Because DHS and CISA have demonstrated no reliable capability to securely accept, assess, and report cyber threats to the wider public, there is a significant trust gap between the private sector and the requirements that it share sensitive personal or private sector data with CISA in the event of a covered cyber breach. Without that, companies cannot be confident that the data it shares with the Federal government will be protected and secured in the ways that U.S. citizens and companies expect. 


As a result, the proposed rule also leaves open a number of questions related to how CIRCIA plans to treat the data it receives as a result of CIRCIA, most of which can be dealt with through internal procedures. However, answers to these questions are important for the private sector to know that there are substantive internal processes and procedures for protecting private sector information provided through CIRCIA. For example: 


  • What are CISA’s actual procedures for minimizing and protecting sensitive information through CIRCIA regulations? 

  • What penalties will employees face for violating these procedures? 

  • Will there be a formal process for determining which US governmental agencies and departments these reports will be shared with? If so, what is that? 

  • What is CISA’s retention period for the reports it produces as a result of CIRCIA? 

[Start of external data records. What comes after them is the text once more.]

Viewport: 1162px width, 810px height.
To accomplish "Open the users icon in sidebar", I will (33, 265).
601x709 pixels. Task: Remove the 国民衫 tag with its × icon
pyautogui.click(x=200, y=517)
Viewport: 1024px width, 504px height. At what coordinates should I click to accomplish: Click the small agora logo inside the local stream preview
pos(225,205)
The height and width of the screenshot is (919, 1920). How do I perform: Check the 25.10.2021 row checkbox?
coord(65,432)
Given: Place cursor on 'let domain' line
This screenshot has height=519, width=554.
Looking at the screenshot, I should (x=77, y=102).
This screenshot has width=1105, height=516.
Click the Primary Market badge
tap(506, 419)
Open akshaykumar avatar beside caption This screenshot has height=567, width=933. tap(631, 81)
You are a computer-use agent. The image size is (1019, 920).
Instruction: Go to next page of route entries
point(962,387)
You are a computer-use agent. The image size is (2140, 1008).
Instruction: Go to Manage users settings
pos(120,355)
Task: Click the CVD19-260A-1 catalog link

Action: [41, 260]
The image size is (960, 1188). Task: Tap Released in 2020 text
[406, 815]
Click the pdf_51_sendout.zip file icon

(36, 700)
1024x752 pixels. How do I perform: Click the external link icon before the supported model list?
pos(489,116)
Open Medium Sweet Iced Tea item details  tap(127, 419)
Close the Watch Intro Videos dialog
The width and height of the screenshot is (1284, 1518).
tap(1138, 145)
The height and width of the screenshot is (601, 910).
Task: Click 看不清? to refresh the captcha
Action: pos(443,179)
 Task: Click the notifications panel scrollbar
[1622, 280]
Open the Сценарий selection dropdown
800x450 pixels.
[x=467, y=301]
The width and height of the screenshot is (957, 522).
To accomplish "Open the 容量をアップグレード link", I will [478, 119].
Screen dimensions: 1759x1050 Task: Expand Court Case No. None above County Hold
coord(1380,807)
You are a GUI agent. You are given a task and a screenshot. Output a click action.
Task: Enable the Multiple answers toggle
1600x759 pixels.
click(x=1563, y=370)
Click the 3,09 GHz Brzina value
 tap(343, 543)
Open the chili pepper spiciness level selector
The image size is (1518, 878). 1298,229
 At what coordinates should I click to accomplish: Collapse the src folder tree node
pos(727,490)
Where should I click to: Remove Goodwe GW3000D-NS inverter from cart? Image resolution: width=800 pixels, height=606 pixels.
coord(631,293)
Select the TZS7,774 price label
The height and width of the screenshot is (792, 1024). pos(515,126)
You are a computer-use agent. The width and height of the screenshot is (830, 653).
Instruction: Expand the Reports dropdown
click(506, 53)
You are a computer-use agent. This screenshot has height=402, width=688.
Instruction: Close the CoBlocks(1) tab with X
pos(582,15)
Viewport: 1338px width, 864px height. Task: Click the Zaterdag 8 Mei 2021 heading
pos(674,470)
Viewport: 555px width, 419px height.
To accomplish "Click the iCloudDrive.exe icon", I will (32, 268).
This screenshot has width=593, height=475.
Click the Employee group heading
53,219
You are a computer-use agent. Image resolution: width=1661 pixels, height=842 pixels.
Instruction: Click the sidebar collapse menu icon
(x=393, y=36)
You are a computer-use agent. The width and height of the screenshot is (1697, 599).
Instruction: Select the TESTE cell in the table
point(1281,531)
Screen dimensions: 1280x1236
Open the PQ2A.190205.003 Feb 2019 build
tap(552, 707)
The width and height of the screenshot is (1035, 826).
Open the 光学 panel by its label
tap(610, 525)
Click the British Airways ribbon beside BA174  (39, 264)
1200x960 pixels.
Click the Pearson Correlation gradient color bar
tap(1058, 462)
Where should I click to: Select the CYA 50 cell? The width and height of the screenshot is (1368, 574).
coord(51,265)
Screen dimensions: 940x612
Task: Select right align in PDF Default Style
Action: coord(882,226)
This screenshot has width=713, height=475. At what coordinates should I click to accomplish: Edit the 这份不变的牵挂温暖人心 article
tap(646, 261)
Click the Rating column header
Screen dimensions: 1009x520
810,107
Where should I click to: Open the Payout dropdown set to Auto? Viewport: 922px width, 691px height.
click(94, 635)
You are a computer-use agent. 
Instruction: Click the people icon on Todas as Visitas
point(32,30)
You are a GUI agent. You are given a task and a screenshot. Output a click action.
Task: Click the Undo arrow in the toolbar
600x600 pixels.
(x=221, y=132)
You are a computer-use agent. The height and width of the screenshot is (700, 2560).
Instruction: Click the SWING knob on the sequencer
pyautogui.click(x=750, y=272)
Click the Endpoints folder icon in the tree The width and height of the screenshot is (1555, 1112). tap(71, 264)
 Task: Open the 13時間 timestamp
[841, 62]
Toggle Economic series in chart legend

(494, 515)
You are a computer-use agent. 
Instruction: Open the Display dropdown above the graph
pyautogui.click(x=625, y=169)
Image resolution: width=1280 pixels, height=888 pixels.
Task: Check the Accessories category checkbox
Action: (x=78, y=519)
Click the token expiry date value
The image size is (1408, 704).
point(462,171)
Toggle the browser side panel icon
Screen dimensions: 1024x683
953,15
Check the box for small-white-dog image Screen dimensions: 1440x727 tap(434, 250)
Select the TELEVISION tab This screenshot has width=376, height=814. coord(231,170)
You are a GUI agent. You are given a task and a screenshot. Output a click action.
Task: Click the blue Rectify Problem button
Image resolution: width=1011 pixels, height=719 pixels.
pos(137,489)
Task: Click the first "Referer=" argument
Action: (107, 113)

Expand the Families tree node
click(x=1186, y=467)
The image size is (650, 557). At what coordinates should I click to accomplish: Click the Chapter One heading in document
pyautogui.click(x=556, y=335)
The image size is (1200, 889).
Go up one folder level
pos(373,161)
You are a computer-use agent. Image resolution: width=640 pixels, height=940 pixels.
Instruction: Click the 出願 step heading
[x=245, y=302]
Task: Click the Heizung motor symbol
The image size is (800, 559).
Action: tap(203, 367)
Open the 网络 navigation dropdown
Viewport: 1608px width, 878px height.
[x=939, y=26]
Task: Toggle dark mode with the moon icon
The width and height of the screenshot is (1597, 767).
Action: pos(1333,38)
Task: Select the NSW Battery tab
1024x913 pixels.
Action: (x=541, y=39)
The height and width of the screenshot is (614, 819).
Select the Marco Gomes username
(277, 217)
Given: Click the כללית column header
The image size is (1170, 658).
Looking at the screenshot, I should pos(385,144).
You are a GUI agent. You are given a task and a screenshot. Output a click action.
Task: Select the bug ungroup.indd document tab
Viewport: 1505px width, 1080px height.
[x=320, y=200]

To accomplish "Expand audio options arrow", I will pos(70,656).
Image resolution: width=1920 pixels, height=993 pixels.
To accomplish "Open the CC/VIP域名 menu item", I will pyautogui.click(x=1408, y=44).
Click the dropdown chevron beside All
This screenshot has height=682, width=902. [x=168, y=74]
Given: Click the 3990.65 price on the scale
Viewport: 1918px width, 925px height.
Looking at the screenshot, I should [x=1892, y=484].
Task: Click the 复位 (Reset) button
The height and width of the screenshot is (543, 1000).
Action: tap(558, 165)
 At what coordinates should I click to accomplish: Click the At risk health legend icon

The proposed rule and the discussion included along with it do not address these significant steps needed to provide the private sector with confidence that CISA will instate adequate internal procedures to protect the information shared with CISA in accordance with CIRCIA. 




Again, OTCC appreciates the opportunity to provide feedback on the proposed rule. CIRCIA represents the first major cross-sector cybersecurity regulation by the Federal government, and it is critical that this rulemaking process is used to get it right.  


Thank you for the opportunity to comment on this proposed rule. OTCC stands ready to collaborate with CISA on this as it moves toward a final rule.